When I arrived at her flat in Tan-y-Bwlch her front door was ajar. Furniture and fixtures were thrown across the floor, crockery was smashed, papers littered the carpet. There were bloody handprints on the wall and smeared down the gloss white of the door. I looked at the phone and knew I should call Llunos. Things had gone far enough. And for all I knew, the police could be on the way here right now. I looked at the phone. I really should call the police, but I didn't.
Chapter 14
I FOUND HIM sitting next to the cauldron in a belfry that smelled faintly of gin. Alerted by the sound of stair-climbing he was already looking at the entrance when I walked in.
'What do you want? This is private property."
There was no wind, no sensation at all except the steady whirr of the clockwork, and the faint smell of gin.

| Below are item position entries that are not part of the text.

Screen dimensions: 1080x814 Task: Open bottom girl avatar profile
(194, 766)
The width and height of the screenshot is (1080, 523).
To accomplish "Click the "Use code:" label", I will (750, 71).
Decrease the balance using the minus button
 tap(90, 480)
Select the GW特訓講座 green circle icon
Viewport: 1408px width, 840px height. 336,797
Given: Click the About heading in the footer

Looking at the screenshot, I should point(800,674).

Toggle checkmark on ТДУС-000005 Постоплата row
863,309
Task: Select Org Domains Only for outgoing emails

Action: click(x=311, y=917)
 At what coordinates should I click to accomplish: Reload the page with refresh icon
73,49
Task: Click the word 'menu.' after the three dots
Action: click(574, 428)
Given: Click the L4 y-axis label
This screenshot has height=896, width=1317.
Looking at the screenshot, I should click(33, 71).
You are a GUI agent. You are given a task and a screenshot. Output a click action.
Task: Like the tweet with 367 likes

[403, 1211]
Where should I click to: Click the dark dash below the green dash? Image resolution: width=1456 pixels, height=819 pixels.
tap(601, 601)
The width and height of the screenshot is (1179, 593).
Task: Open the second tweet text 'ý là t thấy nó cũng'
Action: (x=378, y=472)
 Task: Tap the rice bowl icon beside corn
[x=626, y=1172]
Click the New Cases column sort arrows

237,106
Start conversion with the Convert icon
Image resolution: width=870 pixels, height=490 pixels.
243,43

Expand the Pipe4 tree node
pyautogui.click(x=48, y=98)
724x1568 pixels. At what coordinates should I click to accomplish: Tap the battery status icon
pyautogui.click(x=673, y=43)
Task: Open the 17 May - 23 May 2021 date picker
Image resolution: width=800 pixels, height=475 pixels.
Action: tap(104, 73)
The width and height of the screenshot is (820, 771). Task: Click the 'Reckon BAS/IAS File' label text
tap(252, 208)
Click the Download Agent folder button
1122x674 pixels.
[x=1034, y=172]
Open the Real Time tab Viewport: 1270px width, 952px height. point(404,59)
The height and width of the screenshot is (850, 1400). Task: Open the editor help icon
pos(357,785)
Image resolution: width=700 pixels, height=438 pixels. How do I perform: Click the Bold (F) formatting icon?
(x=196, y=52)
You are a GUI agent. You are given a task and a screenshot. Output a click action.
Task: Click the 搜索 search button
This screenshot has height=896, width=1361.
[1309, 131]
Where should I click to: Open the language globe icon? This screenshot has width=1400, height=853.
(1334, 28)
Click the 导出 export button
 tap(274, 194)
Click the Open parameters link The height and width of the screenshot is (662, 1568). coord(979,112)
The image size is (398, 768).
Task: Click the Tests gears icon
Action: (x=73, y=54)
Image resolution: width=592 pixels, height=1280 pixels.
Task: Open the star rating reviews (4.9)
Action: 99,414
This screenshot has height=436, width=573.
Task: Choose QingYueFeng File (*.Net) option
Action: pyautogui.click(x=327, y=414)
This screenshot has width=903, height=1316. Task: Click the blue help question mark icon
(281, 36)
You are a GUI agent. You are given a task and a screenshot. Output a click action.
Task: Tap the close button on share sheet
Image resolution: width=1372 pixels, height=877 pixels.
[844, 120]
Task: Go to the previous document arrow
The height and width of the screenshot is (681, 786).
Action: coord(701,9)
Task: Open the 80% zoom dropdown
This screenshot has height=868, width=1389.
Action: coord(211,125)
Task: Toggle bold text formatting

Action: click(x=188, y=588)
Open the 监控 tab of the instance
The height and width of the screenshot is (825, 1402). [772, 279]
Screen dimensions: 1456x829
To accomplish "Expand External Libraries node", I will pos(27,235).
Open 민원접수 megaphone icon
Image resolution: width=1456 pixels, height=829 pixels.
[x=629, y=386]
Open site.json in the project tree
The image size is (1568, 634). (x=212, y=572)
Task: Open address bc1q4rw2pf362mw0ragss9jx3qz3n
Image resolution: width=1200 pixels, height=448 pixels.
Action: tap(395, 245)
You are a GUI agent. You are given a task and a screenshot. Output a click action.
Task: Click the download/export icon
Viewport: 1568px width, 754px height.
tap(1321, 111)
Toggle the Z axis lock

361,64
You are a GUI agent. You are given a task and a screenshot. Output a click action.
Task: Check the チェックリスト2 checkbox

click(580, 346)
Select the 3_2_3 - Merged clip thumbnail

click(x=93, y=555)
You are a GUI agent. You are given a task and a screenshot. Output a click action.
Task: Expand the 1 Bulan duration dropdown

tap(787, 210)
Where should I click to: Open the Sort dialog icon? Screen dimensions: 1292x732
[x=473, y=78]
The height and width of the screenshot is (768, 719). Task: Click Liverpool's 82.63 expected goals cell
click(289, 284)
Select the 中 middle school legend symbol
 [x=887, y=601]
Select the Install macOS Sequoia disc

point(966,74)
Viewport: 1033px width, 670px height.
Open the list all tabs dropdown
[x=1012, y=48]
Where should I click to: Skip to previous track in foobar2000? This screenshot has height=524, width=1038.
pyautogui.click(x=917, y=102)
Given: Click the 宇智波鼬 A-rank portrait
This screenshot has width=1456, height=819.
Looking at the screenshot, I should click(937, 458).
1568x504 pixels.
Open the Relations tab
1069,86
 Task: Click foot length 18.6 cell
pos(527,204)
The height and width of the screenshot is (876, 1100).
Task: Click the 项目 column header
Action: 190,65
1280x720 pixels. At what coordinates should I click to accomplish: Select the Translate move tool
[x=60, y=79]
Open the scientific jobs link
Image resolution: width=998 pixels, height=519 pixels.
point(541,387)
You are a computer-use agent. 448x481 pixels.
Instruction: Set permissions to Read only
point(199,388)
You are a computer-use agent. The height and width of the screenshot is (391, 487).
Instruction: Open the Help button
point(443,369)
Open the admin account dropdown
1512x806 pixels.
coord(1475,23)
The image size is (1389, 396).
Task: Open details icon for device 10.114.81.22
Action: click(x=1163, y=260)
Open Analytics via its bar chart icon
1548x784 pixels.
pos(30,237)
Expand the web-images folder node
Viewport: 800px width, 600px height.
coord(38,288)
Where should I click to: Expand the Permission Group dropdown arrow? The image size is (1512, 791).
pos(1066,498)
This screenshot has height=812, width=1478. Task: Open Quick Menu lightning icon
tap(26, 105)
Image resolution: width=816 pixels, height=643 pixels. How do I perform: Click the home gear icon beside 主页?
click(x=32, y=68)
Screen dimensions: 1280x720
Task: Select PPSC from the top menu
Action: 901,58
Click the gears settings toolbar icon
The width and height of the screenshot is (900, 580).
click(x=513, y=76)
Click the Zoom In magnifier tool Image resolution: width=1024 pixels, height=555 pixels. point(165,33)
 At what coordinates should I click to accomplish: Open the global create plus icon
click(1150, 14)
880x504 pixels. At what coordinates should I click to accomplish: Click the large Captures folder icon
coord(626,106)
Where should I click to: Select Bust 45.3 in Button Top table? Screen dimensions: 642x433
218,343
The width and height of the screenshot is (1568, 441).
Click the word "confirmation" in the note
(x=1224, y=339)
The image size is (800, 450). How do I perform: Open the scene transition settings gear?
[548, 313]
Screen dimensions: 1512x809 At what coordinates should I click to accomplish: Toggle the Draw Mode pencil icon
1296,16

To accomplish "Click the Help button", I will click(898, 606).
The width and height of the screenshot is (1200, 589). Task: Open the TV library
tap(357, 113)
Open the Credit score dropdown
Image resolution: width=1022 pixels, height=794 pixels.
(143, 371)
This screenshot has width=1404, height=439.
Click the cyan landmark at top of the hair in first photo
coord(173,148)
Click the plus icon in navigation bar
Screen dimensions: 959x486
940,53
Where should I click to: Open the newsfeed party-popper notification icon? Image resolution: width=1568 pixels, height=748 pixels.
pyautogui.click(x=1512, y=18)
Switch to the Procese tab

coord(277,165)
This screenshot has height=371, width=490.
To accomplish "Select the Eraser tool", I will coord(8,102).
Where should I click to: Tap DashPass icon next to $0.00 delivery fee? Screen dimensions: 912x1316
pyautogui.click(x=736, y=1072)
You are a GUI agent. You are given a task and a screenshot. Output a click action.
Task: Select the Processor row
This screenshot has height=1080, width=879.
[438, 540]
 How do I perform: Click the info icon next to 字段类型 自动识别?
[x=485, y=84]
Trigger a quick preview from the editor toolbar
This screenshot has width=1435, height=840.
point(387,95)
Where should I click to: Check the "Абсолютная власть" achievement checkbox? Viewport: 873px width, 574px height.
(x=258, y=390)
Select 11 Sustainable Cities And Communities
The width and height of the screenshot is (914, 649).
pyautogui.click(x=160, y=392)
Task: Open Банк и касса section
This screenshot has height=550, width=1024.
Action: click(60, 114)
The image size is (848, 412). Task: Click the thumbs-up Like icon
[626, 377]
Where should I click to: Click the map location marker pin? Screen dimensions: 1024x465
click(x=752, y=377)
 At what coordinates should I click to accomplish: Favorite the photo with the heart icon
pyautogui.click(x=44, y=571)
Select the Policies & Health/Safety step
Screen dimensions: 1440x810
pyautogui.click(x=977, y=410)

'Where is she? And don't say "who?"'
'Fuck off.'
The floor was a series of boards suspended high up in the tower. In the middle there was a gaping chasm and beneath it the fabulous iron and brass monster of the clockwork mechanism. It was from here that Mr Dombey had fallen or been pushed into the shark's jaw of the cogs. And at the moment it separated me from Pickel. I started to walk round towards the other side.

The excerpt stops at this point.